2
$\begingroup$

Does there exist a compact, nonempty subset of the rationals without isolated points ?

My motivation was the following: If so one could define a map $f$ from the set of all compact subsets of the rationals to itself that sends $K$ to $K\setminus Is(K)$ where $Is(K)$ denotes the set of all isolated points of $K$. Since $Is(K)$ is an open subset of $K$ the result is again compact. Then we can define $f^n$ for any ordinal number $n$ via $f^{n+1}=f\circ f^n$ and via $f^n:=\bigcap_{m\le n} f^m$ in the limit case. If every compact set has an isolated point it follows that for every $K$ there is a (smallest) ordinal $n$ such that $f^n(K)=\emptyset$. So we could measure the complexity of compact subsets of $Q$ with ordinal numbers.

  • 0
    Your method for measuring the complexity of compact subsets of $\mathbb Q$ is a good one. And well-known. (More generally, it can be used on countable compact spaces.) Congratulations on re-discovering it!2011-10-07

1 Answers 1

3

A compact metric space is complete. Let $X$ be a complete metric space without isolated points. Since points are not isolated, they are nowhere dense. If $X$ were countable, it would be a countable union of nowhere dense subsets, contradicting the Baire category theorem.

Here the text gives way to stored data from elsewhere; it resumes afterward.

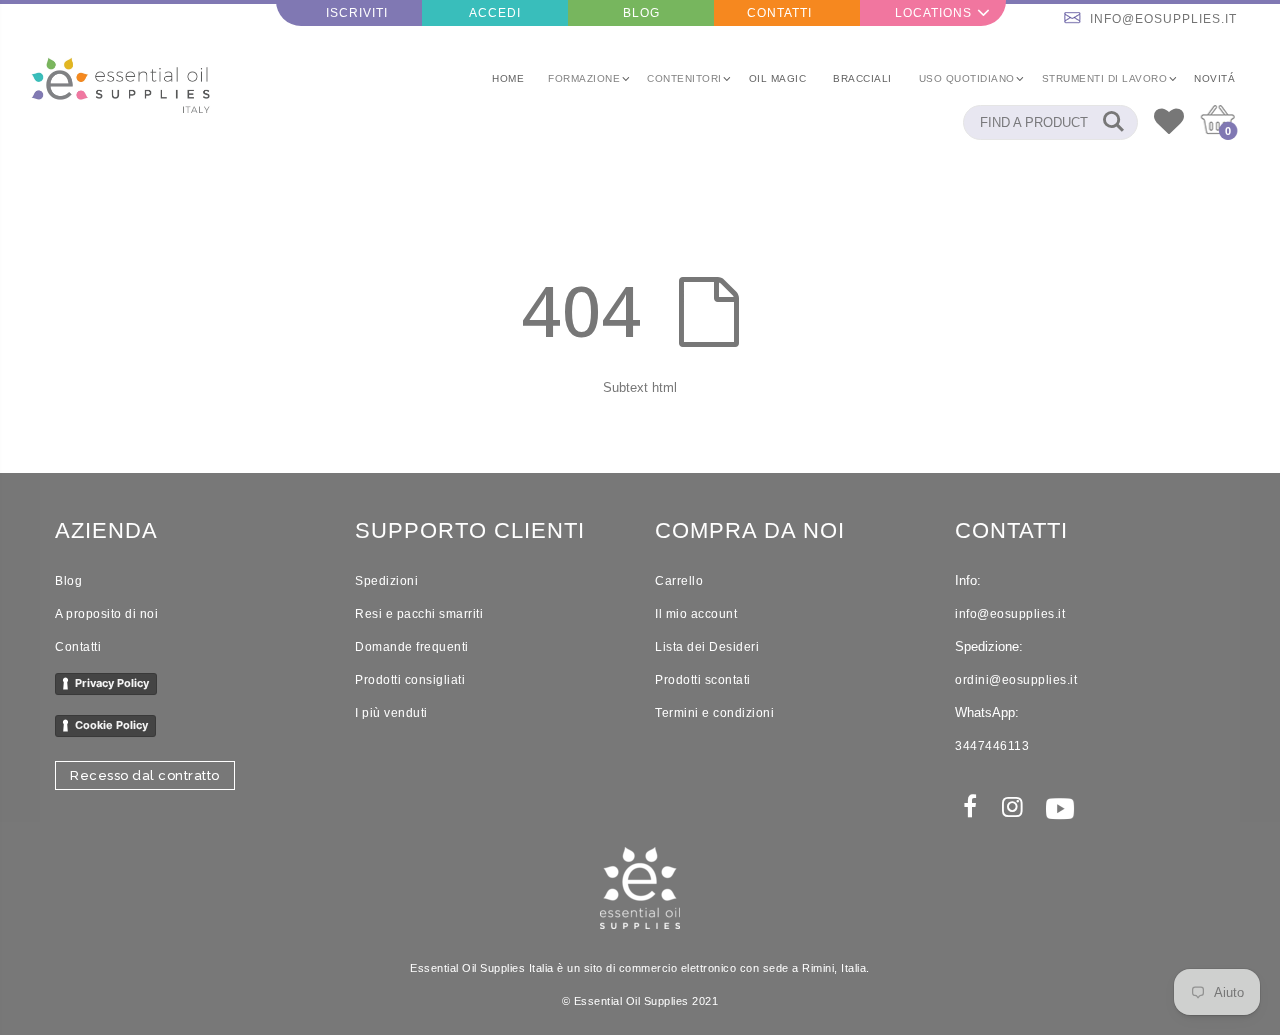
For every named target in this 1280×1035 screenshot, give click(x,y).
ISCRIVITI (357, 13)
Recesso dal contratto (145, 775)
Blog (68, 581)
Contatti (78, 647)
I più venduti (391, 713)
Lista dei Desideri (707, 647)
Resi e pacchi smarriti (419, 614)
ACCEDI (495, 13)
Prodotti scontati (703, 680)
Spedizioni (386, 581)
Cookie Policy (111, 725)
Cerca (1112, 122)
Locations (933, 13)
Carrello (679, 581)
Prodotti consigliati (410, 680)
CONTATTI (779, 13)
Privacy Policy (112, 683)
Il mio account (696, 614)
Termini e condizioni (714, 713)
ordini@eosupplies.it (1016, 680)
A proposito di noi (106, 614)
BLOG (641, 13)
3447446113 (992, 746)
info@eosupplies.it (1163, 19)
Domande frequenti (412, 647)
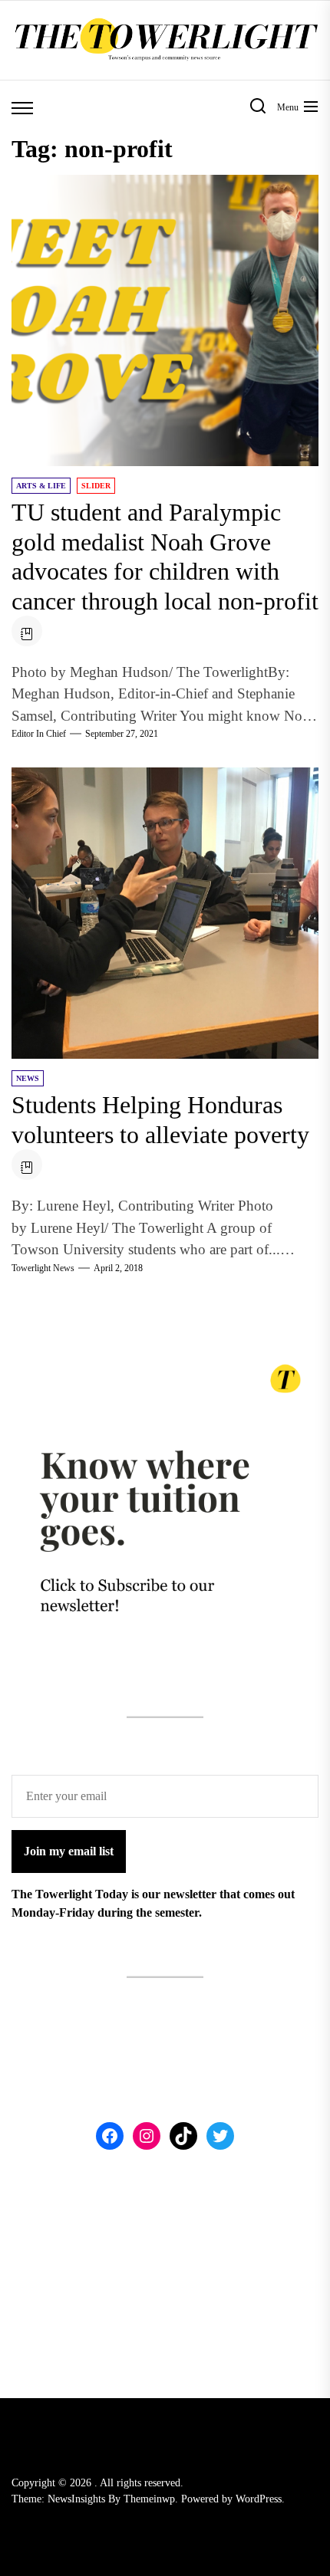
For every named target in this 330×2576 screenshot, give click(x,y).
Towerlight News (43, 1268)
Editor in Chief (39, 733)
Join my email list (69, 1851)
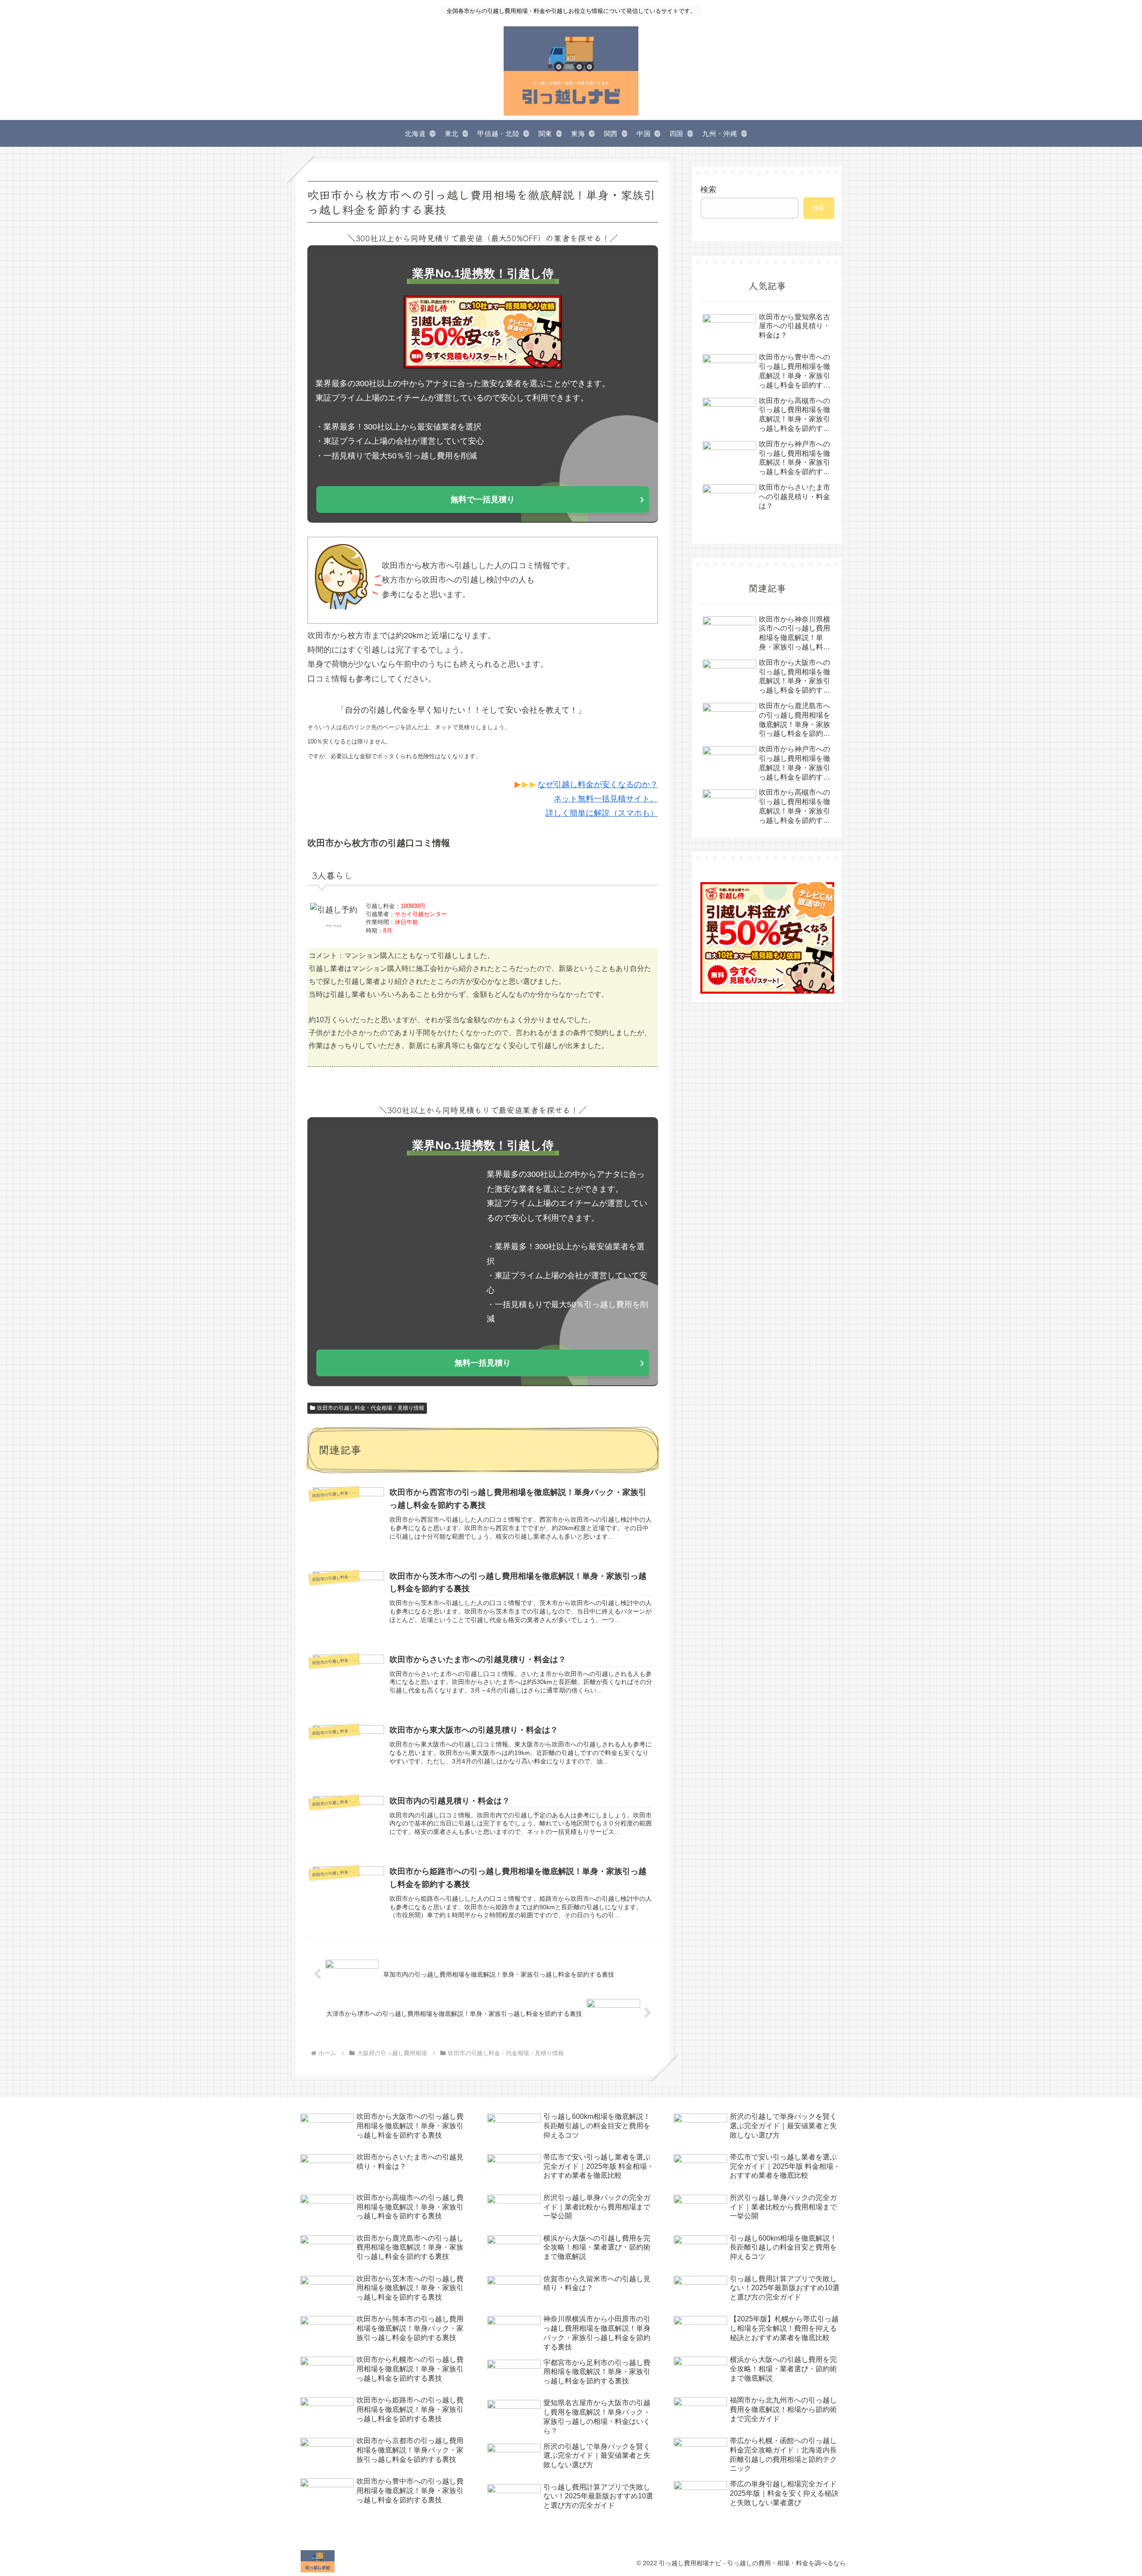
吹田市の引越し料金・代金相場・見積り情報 (370, 1408)
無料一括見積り (483, 1362)
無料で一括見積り (483, 499)
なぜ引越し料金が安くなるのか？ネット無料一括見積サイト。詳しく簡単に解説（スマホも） (598, 799)
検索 (708, 189)
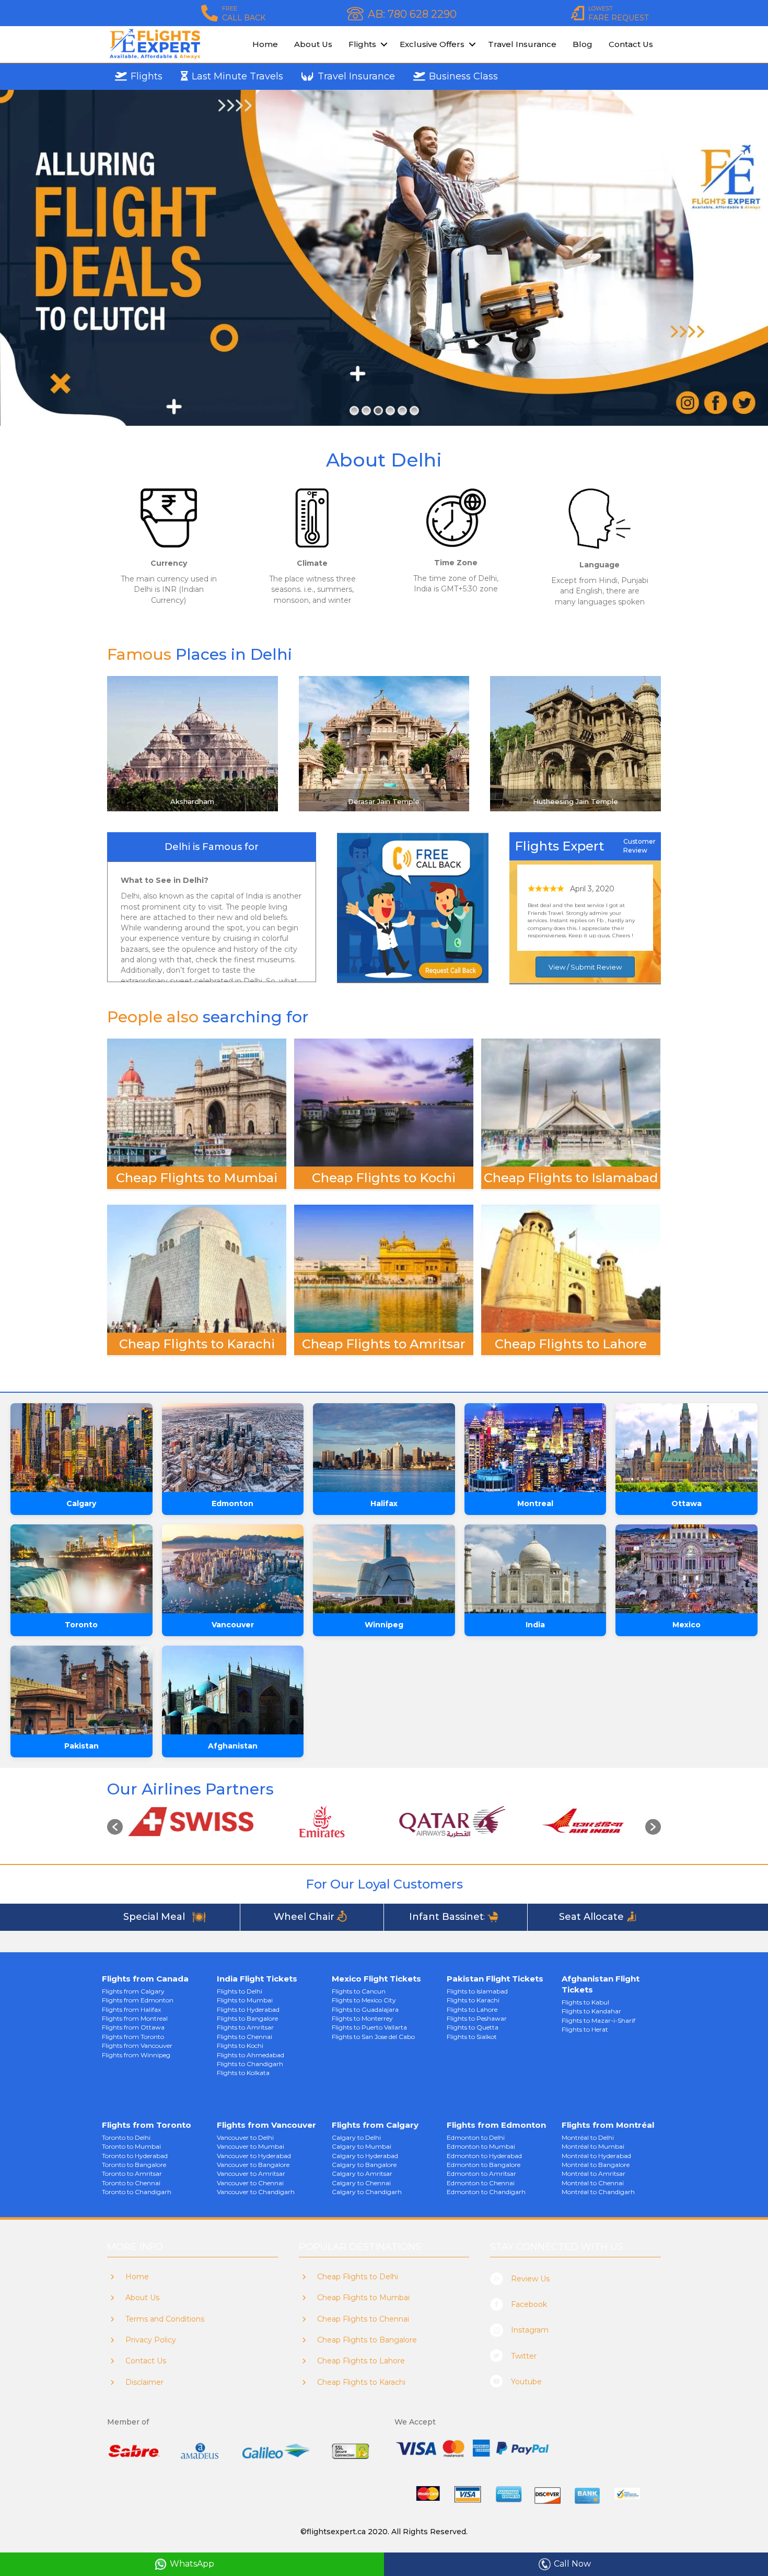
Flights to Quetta (472, 2027)
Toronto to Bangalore (134, 2165)
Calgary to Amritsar (362, 2173)
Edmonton (232, 1503)
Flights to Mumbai (245, 2000)
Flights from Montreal (135, 2018)
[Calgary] (81, 1447)
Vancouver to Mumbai (250, 2146)
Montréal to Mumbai (593, 2146)
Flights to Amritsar (245, 2027)
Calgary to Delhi (356, 2137)
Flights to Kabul (585, 2002)
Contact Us (631, 44)
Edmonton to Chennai (481, 2183)
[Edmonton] (233, 1447)
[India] (535, 1568)
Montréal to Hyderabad (596, 2156)
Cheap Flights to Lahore (571, 1343)
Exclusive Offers (432, 44)
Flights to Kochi (240, 2045)
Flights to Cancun (359, 1991)
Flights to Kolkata (243, 2073)
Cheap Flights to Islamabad (571, 1177)
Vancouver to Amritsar (251, 2173)
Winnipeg (384, 1624)
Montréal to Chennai (593, 2183)
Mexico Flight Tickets (376, 1979)
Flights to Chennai (244, 2037)
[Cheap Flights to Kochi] (383, 1101)
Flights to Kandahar (591, 2011)
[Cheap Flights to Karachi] (196, 1268)
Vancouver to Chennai (250, 2183)
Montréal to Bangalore (596, 2165)
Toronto (81, 1624)
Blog (582, 44)
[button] (115, 1827)
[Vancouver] (233, 1568)
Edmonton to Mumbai (481, 2146)
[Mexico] (686, 1568)
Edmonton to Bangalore (483, 2165)
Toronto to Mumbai (131, 2146)
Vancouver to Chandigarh (256, 2192)
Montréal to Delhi (588, 2137)
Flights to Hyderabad (248, 2009)
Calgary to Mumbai (361, 2146)
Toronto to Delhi (126, 2137)
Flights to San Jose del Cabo (373, 2037)
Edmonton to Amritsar (481, 2173)
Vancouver (233, 1624)
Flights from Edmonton (137, 2000)
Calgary (81, 1503)
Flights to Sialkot (472, 2037)
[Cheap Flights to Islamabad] (570, 1101)
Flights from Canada (145, 1979)
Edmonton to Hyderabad (484, 2156)
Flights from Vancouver (137, 2045)
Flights (362, 44)
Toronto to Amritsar (132, 2173)
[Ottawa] (686, 1447)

It follows that a compact subset of $\mathbb{Q}$ must have isolated points.

This is essentially the same argument as given on the Wikipedia page here (second paragraph).


Your construction of a “measure of complexity” of the compact subsets of $\mathbb{Q}$ is a special case of the Cantor–Bendixson rank. Indeed it turns out that starting from a compact subset of $\mathbb{Q}$ the only possibility is that the process of throwing away the isolated points must terminate at the empty set.


Let me mention that the set of all compact subsets of $\mathbb{Q}$ has quite a complex structure. It can be naturally considered as a subset of the compact metric space $2^\mathbb{Q}$ in which it can be shown to be $\Pi^{1}_1$-complete, see e.g. this article. In particular, it is not a Borel set inside $2^{\mathbb{Q}}$. Thus it is a set of the same complexity as the set of everywhere differentiable functions inside $C[0,1])$ by a theorem of Mazurkiewicz.

Finally, let me point you to this thread here in which compact subsets of $\mathbb{Q}$ were discussed.